When it’s too cold to ski and you’re so over roasting chestnuts in an open fire, yet yearn for something to do that doesn’t involve staring at a device screen, pack the kids and the dog into the car and head to Saint Johnsbury, Vermont. Yes, it’s 50 miles and an hour from a Starbucks outpost, but the drive along snowy landscapes is meditative and worth every mile traveled when you get to your destination. This part of Vermont is called the Northeast Kingdom, for a reason.
Within walking distance on and around Main Street, you will find the Fairbanks Museum and Planetarium, the Athenaeum Library and Gallery and the Catamount Arts Center which is currently showing juried works by 76 regional artists in its Rankin and Fried Family galleries.
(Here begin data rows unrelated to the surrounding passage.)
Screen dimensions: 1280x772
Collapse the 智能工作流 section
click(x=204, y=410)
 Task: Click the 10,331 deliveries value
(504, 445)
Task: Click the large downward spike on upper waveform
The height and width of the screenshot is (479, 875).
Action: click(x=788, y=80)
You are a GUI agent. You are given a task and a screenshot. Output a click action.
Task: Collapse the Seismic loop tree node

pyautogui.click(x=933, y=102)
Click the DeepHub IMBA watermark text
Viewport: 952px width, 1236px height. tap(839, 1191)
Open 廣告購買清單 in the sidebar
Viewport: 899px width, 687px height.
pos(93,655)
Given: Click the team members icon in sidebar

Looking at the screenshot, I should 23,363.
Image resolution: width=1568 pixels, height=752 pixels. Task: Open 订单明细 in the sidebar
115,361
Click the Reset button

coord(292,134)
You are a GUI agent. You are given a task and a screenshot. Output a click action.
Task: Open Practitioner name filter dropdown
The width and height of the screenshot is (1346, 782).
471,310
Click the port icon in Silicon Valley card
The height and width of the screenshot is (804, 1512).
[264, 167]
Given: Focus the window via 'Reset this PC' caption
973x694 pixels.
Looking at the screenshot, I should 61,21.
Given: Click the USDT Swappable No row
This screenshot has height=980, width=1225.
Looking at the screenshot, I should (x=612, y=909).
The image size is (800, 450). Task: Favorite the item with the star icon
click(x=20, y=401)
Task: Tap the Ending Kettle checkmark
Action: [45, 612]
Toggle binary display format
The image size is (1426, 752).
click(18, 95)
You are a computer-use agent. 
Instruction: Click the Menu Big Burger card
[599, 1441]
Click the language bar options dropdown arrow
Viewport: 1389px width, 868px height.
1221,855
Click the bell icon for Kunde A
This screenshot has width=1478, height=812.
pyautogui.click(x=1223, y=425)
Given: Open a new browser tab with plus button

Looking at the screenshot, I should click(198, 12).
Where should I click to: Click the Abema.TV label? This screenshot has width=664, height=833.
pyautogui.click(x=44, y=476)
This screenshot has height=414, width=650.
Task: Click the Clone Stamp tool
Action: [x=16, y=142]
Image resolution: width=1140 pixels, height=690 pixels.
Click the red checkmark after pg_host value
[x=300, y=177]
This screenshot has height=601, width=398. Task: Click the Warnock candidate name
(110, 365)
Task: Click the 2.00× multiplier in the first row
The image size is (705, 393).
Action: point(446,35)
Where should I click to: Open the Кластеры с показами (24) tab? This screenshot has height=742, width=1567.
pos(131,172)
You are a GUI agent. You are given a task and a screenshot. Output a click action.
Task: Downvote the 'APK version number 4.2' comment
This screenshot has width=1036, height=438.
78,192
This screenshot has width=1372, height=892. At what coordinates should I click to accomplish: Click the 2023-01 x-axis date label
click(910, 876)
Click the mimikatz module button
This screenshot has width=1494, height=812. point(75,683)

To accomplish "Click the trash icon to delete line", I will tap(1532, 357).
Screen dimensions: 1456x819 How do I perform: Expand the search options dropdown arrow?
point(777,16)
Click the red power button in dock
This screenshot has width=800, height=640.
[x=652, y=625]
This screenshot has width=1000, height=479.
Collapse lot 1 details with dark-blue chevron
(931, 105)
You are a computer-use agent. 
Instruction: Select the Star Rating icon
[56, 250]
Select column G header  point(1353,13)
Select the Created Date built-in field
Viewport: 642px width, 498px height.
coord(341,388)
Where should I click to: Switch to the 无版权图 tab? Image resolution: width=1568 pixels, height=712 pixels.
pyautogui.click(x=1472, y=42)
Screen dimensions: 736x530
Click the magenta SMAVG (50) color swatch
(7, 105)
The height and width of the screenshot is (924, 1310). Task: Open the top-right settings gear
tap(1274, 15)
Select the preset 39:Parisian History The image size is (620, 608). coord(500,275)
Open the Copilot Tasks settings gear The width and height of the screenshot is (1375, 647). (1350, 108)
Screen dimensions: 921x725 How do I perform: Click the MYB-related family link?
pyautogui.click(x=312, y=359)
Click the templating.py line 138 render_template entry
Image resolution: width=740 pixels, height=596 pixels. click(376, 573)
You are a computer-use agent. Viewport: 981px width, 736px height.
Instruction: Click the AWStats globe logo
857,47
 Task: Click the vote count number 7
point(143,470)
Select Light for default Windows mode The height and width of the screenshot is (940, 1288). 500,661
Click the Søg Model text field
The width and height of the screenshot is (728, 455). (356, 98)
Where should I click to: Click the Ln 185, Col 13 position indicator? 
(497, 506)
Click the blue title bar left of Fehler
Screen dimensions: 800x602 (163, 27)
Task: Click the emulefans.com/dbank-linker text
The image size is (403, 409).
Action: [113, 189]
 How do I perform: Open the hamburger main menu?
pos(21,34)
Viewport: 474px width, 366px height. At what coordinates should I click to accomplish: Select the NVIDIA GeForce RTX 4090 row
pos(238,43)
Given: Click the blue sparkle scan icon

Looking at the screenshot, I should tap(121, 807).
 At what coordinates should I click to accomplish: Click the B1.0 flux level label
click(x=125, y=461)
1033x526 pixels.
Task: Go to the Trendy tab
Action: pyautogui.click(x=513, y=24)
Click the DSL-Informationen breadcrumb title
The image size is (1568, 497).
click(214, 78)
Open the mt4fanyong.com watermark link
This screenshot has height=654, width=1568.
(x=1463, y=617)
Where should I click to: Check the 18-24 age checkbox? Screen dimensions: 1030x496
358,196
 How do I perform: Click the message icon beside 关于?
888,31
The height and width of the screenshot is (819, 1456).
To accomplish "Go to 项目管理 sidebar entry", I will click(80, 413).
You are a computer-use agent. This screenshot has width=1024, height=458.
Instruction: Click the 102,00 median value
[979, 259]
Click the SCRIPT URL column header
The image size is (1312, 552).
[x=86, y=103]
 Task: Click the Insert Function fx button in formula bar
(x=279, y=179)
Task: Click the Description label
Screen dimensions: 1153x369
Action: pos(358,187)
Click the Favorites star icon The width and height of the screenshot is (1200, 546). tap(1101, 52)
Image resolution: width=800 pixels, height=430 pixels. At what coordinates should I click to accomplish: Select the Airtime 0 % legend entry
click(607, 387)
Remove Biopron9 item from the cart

Up the road is Stephen Huneck’s Dog Mountain Gallery, Studio and Dog Chapel.
The Fairbanks family left a legacy in Saint Johnsbury. The family made a fortune with the Fairbanks Scale Company in the late 1880s, and were generous philanthropists. Franklin Fairbanks was founder of the Fairbanks Museum and Planetarium and brother Horace (a one-time governor of Vermont) established the Athenaeum Library and Gallery which houses a wide selection of Hudson River School works by Durand, Cropsey, Gifford, Colman and Whittredge as well as a monumental painting, “The Domes of Yosemite” by Alfred Bierstadt, in a French Second Empire building.
The Catamount Arts Center is the hub of cultural activity with live performances, screenings of foreign and independent films and with exhibitions. The current show includes paintings, sculptures, works on paper, traditional and digital photography and works in wire and other new materials by established as well as emerging artists. The show was juried by Nick Capasso, director of the Fitchburg Art Museum in Fitchburg, Massachusetts.
Lisa Barthelson, a Rutland, Massachusetts artist, is showing an outsize mono-print entitled “Undercurrents Remix 3, Family Debris,” part of a series she has been working on for several years. Her work explores the deeper concerns and dilemmas that we all face in a consumeristic culture: What do we need or want, how much do we keep and how much do we trash? What memories and meaning are embedded in the objects we own and how do we discard things that contain a private and very personal history.
I was reminded of a similar exploration by the performance artist Marina Abramović, who had a show at the Museum of Modern Art (MoMA) in New York City a few years ago. One of the gallery walls was wallpapered with receipts from grocery stores, gas stations, clothing shops, cafes, bars, bookstores and rubber stamped governmental forms, all from the artist’s life in Soviet-dominated Eastern Europe. The receipts were part of her personal debris but at the same time a narrative of her daily existence. Without words or photographs, the viewer recreated an unsentimental personal history.